== Aim ==
Continue the newsletter on the Post Growth Fashion Agency's 2025 webinar speakers, picking up after its final sentence.

— start Passage shown —

Post Growth Fashion Agency: Amazing updates
Newsletter #3 - stellar speakers for 2025 webinars, access to a rocking publication, and new team members
Has anyone noticed November fly by? It’s been a busy period at the Post Growth Fashion Agency, and I am happy to share a few exciting updates, about the past and the future.
New speakers for the Post Growth (?) Fashion Futures webinar series: Kate Fletcher, Dilys Williams and Hakan Karaosman
HOT HOT HOT off the press - we have the first three speakers confirmed for 2025 for the Post Growth (?) Fashion Futures webinar series: Kate Fletcher, Dilys Williams and Hakan Karaosman will be joining the conversation, following the December conversation with Ingun Klepp and Tone Tobiasson.
! There is a cap for 100 people to attend each webinar, and our Substack followers get the sign up details first:) As usual, the webinars will be free to attend and later recordings will be available to paid subscribers of this Substack. Here are the past recordings with Claudia Henninger and Kirsi Niinimaki.
To attend, RSVP through the associated links below to get a calendar invite.
13-DEC-2024 Prof. Ingun Klepp, Professor at the National Institute for Consumer Research, and Tone Tobiasson, Author and journalist, from Oslo, Norway
One of the most passionate and influential tandems in the textile research / policy space, with a long track record of pioneering research projects that changed our understanding of the use phase of garments, post consumer textile flows and plastification of fashion.
16-JAN-2025 Prof. Kate Fletcher, Professor at Manchester Metropolitan University, UK and Oslo Metropolitan University in Norway
Kate Fletcher is one of the most renown sustainable fashion researchers. Her work, including that on systems change, post-growth fashion, fashion localism, decentring durability, Earth Logic and nature relations both defines and challenges the field of fashion, textiles and sustainability. She has written and/or edited 13 books available in eight languages, and in 2022 she was identified by author Margaret Atwood as a visionary. Kate is a co-founder of the Union of Concerned Researchers in Fashion. Her most recent work is about design, clothing and nature.

— end Passage shown —
— start Listed entries —

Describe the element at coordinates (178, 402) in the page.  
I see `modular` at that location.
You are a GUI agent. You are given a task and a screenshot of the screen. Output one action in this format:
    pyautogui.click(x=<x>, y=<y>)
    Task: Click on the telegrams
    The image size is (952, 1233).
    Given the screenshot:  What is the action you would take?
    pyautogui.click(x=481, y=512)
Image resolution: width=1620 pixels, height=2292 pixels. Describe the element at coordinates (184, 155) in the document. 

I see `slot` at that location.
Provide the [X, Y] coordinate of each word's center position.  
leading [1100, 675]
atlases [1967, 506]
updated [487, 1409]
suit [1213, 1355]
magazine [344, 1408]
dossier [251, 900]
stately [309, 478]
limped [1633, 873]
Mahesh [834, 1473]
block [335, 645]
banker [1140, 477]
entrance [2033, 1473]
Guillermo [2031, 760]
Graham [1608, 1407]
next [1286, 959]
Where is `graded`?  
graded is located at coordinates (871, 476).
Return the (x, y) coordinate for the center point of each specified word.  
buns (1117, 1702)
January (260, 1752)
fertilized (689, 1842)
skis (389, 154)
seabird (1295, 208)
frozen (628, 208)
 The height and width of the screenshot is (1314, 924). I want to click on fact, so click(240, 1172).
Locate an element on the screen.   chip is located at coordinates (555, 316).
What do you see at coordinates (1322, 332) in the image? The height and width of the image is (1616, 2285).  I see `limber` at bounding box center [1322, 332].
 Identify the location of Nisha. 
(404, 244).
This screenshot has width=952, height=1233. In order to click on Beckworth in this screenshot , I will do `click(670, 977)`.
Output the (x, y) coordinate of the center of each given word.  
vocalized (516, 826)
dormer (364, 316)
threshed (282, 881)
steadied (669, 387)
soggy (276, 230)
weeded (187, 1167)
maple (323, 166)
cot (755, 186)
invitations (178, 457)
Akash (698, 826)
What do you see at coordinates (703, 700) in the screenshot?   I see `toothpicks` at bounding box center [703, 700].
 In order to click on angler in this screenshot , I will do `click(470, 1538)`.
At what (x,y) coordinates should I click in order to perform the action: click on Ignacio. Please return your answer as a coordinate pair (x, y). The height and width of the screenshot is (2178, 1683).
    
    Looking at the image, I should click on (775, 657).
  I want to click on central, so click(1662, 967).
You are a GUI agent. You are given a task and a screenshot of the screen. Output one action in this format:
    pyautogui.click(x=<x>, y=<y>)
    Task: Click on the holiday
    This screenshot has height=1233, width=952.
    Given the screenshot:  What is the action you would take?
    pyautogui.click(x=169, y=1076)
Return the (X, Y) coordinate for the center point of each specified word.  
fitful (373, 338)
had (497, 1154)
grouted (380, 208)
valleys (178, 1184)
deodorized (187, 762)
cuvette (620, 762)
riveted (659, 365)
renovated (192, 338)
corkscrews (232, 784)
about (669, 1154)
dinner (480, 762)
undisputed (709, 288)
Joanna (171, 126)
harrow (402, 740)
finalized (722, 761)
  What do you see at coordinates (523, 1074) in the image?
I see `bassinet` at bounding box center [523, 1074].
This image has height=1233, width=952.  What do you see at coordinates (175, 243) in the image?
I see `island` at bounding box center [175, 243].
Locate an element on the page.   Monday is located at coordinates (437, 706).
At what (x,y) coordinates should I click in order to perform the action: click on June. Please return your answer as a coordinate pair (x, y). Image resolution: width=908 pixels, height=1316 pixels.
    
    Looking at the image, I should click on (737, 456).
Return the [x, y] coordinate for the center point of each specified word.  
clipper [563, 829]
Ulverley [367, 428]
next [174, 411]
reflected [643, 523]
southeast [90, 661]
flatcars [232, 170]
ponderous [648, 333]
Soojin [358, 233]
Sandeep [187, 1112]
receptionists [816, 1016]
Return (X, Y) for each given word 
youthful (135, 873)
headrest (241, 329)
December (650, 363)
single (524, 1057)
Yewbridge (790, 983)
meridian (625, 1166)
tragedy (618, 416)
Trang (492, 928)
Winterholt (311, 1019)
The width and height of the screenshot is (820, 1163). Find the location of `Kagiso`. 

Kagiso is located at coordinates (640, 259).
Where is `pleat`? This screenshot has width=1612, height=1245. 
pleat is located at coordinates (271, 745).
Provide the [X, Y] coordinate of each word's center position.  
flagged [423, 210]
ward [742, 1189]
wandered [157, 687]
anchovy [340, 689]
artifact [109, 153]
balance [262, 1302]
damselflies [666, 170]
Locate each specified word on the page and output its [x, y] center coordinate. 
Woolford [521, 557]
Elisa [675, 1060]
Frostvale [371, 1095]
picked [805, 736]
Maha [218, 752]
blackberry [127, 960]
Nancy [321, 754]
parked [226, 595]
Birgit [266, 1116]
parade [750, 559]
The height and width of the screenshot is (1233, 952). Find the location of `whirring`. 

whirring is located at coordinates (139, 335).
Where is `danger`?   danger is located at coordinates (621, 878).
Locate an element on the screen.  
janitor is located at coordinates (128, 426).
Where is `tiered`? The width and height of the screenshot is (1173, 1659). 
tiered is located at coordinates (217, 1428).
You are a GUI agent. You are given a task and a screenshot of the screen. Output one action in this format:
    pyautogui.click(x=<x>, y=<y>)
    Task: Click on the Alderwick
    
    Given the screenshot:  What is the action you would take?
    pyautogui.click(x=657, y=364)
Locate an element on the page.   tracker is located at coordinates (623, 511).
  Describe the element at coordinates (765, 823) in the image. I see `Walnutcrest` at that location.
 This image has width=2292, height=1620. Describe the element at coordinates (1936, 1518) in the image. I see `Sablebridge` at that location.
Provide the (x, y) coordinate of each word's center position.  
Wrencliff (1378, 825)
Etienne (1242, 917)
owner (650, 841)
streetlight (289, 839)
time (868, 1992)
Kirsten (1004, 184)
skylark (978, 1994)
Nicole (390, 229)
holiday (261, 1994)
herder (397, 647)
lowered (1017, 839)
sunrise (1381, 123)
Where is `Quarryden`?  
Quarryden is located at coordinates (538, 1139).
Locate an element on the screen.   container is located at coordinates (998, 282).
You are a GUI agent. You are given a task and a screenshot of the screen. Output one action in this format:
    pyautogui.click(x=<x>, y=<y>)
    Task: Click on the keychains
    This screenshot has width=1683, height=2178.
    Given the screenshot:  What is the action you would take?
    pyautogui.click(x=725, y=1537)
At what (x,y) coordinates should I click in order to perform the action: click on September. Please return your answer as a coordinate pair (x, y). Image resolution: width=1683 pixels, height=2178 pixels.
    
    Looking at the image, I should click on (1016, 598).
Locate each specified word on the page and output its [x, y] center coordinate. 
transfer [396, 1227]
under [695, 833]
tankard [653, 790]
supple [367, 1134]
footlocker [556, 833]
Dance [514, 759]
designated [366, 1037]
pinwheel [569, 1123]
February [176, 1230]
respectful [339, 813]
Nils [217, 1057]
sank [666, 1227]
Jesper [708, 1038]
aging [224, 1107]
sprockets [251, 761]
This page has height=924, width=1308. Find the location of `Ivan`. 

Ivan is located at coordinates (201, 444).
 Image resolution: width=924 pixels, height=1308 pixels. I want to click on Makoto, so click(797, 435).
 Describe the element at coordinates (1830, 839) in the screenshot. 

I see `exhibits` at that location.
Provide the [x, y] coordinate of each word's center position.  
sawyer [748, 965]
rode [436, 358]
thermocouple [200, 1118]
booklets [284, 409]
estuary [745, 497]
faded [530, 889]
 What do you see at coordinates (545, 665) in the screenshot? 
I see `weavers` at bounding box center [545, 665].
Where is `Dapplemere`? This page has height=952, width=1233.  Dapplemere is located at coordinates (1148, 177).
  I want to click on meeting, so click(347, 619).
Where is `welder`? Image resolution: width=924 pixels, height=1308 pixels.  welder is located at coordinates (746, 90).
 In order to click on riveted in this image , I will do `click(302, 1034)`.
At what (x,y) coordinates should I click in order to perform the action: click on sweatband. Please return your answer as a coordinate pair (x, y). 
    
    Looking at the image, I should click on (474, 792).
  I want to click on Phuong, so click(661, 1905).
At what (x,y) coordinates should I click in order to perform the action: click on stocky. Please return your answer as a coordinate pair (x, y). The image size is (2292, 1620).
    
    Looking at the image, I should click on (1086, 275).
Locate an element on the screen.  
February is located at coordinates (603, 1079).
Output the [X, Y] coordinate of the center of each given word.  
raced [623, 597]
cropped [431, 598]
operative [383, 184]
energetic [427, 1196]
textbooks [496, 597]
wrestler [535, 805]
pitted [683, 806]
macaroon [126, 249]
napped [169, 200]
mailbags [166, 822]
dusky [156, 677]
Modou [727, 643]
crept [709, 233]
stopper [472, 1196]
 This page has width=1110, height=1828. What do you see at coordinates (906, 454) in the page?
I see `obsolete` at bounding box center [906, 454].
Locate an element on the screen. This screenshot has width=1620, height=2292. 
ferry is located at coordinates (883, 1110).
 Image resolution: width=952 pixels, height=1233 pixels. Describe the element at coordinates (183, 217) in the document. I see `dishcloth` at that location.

— end Listed entries —

== Exercise result ==
06-FEB-2025 Prof. Dilys Williams, Director of Centre for Sustainable Fashion, University of the Arts London
Professor Dilys Williams is founder and Director of Centre for Sustainable Fashion, a University of the Arts London Research Centre, based at London College of Fashion, exploring fashion as sustainability in action with researchers and businesses across the world. Dilys is also chair of UAL’s Social Purpose Advisory Group, re-purposing the university in the context of our times.
14-MAR-2025 Dr. Hakan Karaosman, Associate Professor, Cardiff University
Dr. Hakan Karaosman is an internationally experienced and award-winning scientific researcher focusing on fashion supply chains at the nexus of climate change and social justice. He is Associate Professor at Cardiff Business School, Chief Scientist at FReSCH (Fashion's Responsible Supply Chain Hub, an UN-recognised and EU-awarded action research project hosted by University College Dublin and Cardiff University), Visiting Scholar at University College Dublin and Politecnico di Milano and Chair of Union of Concerned Researchers in Fashion (UCRF).
Join us to learn more about ongoing research and how it could be translated into policies and action!
A new publication in Nature Cities
A new article came out in a prestigious academic journal, Nature Cities (a Nature Portfolio journal), written by twelve co-authors from the International research network on Sustainable Fashion Consumption.
This article takes an unusual analytical lens of cities to explore how the fashion system could be transformed towards sustainability rails. While exploring how urban systems are organised to siphone textiles in and out of cities, we found many opportunities for city governments to develop circular sufficiency-oriented local textile ecosystems. I wrote a detailed post on such policies and possibilities for cities here.
For those of you who don’t have academic access, here’s a read-only access link - please do not share on social media: https://rdcu.be/dXP81
Thanks to my two proactive co-authors, Yassie Samie and Irene Maldini, our research was also featured in The Conversation.
Geneva Futures Talks
A joint initiative by the University of Geneva and a number of prominent UN agencies and other international organisations, Geneva Future Talks - fourth semi-formal gathering - were hosted by the United Nations Office for Disaster and Risk Reduction this week. I was there representing Post Growth Fashion Agency.
The main topic was how to make cities more resilient in the future. We went through a great future scenario building exercise, facilitated by the UN Futures Lab team. And during the discussion that followed, I raised the topic of loneliness, lack of connection in the modern world - and linked it to wellbeing and building local communities around the topics of common interest.
Like fashion.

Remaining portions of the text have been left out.